▶ _REQUIRED ACTION_
In the listing, some lines may hold the string "screenshot"; report how many do, as a bare number.

━━ DATA PROVIDED ━━

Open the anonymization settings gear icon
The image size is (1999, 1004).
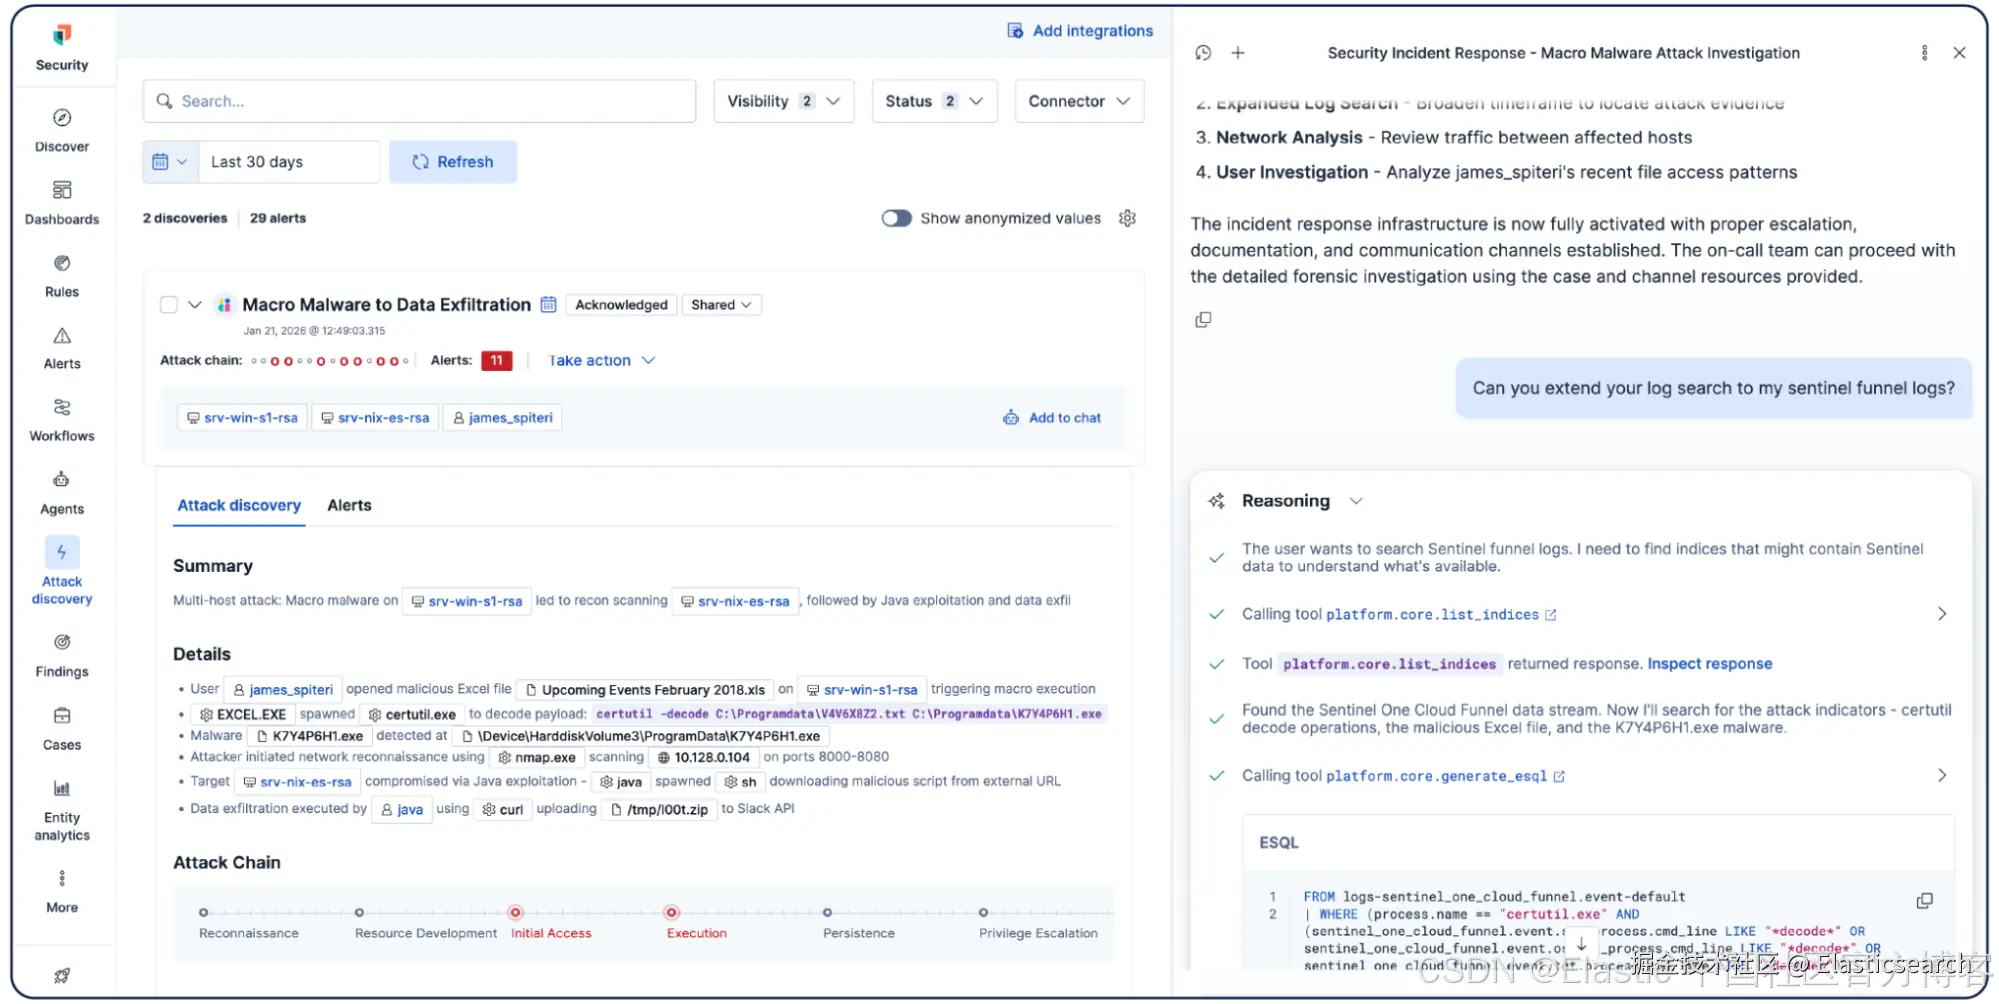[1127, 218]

━━━
━━ DATA PROVIDED ━━

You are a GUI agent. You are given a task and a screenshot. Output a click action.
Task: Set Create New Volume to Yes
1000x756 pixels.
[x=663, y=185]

━━━
━━ DATA PROVIDED ━━

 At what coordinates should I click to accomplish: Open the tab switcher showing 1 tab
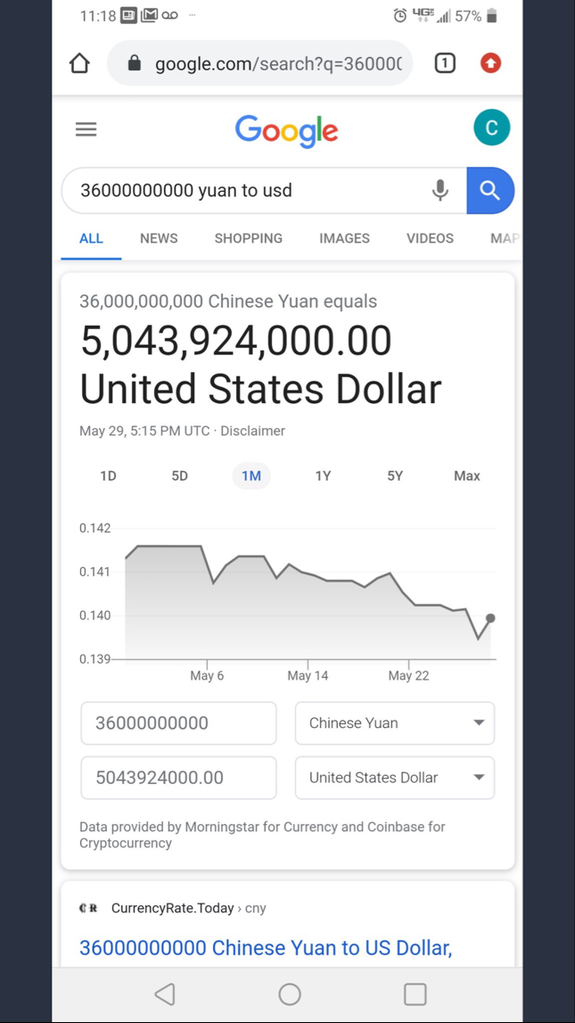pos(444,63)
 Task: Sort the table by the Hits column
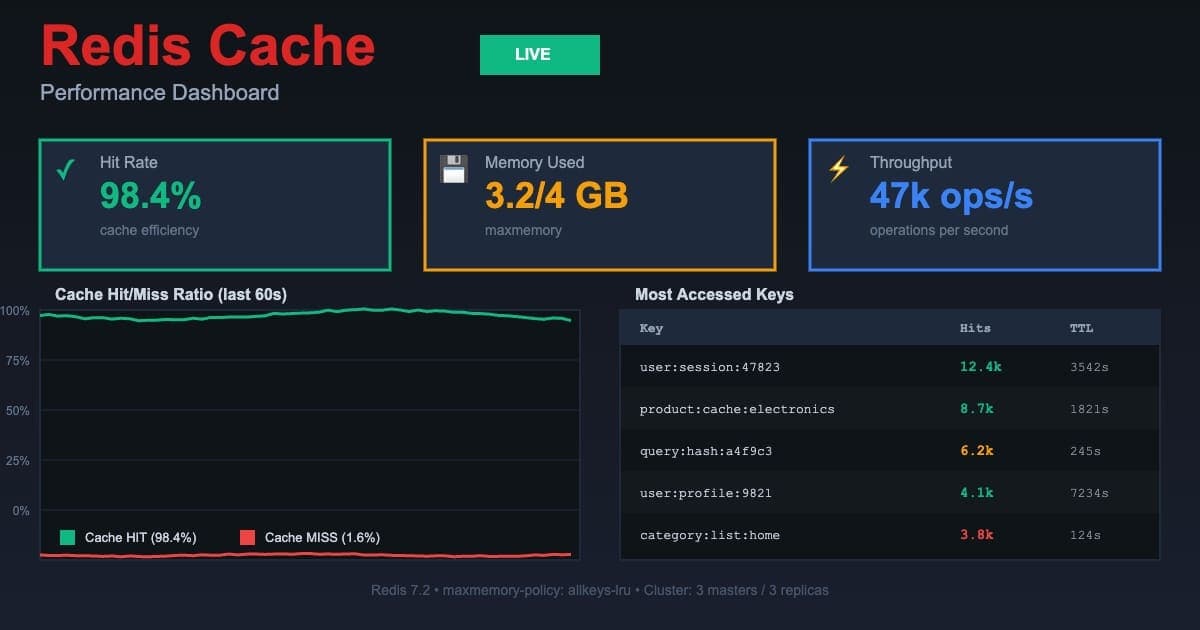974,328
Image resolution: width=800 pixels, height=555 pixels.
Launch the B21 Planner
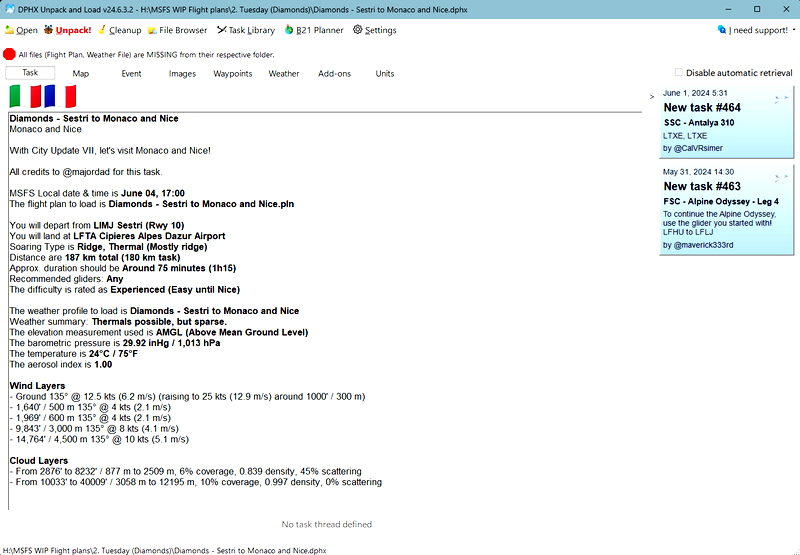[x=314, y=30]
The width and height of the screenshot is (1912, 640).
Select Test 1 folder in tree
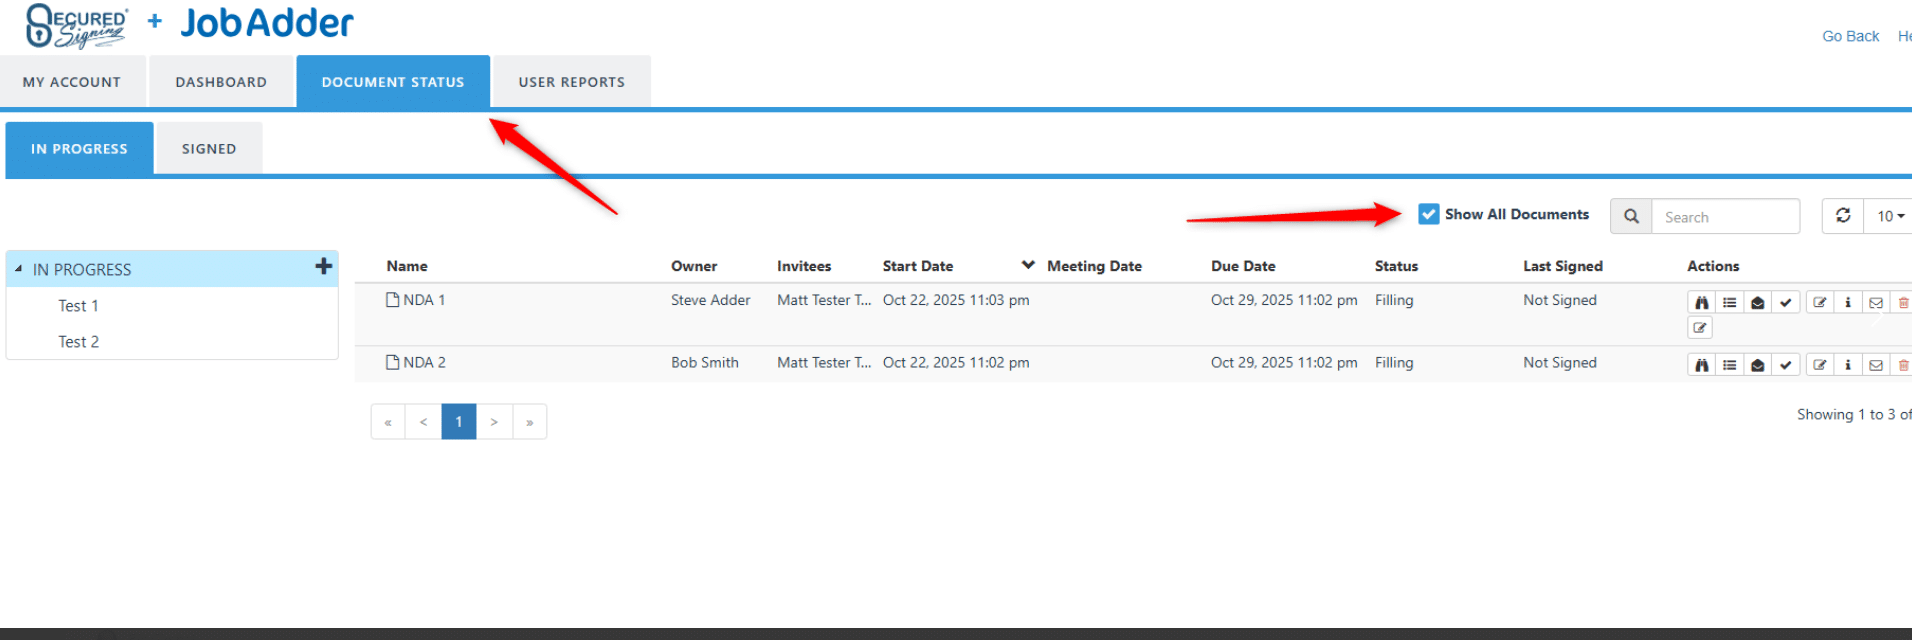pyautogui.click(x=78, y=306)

━━━

▶ _REPLY TO THE TASK_
2